Segment Start: DOCUMENT TEXT

Document Database Search:

The Document Database Search Process provides the capability for a query to search against all items received by the system. The Document Database Search process is composed of the search process, user entered queries and the document database which contains all items that have been received, processed and stored by the system. Any search for information that has already been processed into the system can be considered a ‘retrospective’ search for information. Each query is processed against the total document database. Queries differ from profiles in that they are typically short and focused on a specific area of interest. Typically items in the Document Database do not change once received. The documents in the Mail files are also in the document database, since they logically are input to both processes.

Index Database Search:

When an item is determined to be of interest, a user may want to save it for future reference. In an information system this is accomplished via the index process. In this process the user can logically store an item in a file along with additional index terms and descriptive text the user wants to associative with the item. The Index Database Search process provides the capability to create indexes and search them.
The user may search the index and retrieve the index and/or the document it references.
The system also provides the capability to search the index and then search the items referenced by the index records that satisfied the index portion of the query. This is called a combined file search.

There are two classes of index files. They are as follows

Public: Public index files are maintained by professional library services personnel and typically index every item in the Document Database. There is a small number of Public Index files which allow anyone to search or retrieve data.

Private:Every user can have one or more private Index files leading to very large number of files which references only a small subset of the total number of items in the Document Database.

Segment End: DOCUMENT TEXT

YOUR ASSIGNMENT ▸ Transcribe the passage on document and index database search, starting at "The user may" and ending at "combined file search.".

Segment Start: INFORMATION GIVEN

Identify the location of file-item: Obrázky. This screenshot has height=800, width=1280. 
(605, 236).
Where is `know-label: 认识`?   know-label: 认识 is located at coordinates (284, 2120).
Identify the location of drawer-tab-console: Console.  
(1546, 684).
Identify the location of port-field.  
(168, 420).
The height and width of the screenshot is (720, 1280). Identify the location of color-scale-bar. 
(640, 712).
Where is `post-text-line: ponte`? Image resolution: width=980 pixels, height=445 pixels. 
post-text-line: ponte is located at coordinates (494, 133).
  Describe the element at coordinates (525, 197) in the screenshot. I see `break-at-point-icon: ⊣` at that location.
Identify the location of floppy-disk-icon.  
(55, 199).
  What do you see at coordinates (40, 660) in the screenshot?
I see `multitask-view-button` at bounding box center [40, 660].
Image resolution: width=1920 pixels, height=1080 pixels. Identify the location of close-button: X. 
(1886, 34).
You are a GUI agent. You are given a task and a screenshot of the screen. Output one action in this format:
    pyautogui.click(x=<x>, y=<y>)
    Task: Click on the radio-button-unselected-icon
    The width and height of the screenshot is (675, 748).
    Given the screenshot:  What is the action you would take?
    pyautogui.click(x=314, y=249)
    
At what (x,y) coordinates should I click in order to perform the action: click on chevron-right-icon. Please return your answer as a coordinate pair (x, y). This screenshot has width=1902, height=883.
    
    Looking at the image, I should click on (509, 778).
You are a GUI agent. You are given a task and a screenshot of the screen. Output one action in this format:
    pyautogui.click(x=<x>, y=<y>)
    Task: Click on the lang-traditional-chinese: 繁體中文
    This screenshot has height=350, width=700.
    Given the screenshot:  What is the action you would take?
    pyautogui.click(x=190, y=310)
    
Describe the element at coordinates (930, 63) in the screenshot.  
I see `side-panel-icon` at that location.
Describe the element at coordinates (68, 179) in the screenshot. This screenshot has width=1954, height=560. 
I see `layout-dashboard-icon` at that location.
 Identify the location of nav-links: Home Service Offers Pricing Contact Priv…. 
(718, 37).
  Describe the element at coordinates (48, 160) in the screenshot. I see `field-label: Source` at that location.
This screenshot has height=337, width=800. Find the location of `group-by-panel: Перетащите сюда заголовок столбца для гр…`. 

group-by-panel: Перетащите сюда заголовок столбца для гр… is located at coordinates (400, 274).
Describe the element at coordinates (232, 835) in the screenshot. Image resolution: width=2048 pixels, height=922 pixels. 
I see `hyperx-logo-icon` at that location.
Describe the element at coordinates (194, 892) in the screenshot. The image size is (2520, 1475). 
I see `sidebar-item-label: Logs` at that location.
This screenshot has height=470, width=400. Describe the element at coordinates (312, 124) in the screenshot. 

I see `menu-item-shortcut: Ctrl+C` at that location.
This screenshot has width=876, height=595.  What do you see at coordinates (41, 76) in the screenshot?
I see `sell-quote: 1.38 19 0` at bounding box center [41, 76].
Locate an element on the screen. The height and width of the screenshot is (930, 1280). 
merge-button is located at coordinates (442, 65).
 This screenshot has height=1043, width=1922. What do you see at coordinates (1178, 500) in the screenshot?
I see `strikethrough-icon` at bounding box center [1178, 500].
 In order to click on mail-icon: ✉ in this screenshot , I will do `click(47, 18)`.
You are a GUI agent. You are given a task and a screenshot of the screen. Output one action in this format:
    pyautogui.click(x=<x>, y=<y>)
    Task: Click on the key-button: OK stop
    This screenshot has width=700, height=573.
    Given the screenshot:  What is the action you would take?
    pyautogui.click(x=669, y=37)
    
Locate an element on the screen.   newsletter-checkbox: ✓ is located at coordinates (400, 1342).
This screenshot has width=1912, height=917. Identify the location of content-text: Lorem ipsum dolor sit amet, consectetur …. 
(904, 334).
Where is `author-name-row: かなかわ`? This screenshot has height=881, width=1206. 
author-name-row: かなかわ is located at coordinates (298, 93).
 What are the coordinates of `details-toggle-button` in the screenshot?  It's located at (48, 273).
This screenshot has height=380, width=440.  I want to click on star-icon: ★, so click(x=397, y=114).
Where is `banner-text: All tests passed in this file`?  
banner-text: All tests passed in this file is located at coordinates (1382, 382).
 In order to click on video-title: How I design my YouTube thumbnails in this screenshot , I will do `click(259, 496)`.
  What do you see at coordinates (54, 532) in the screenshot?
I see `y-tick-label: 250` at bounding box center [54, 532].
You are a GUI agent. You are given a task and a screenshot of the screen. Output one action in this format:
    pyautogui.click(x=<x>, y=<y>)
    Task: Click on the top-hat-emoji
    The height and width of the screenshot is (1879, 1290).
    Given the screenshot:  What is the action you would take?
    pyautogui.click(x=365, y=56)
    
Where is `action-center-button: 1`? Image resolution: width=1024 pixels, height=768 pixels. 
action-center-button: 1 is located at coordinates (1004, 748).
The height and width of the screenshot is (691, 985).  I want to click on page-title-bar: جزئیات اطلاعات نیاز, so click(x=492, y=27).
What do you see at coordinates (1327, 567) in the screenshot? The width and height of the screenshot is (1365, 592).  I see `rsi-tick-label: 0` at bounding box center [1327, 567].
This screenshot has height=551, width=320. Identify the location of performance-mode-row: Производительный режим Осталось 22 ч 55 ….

Segment End: INFORMATION GIVEN

ANSWER SECTION ▸
The user may search the index and retrieve the index and/or the document it references.
The system also provides the capability to search the index and then search the items referenced by the index records that satisfied the index portion of the query. This is called a combined file search.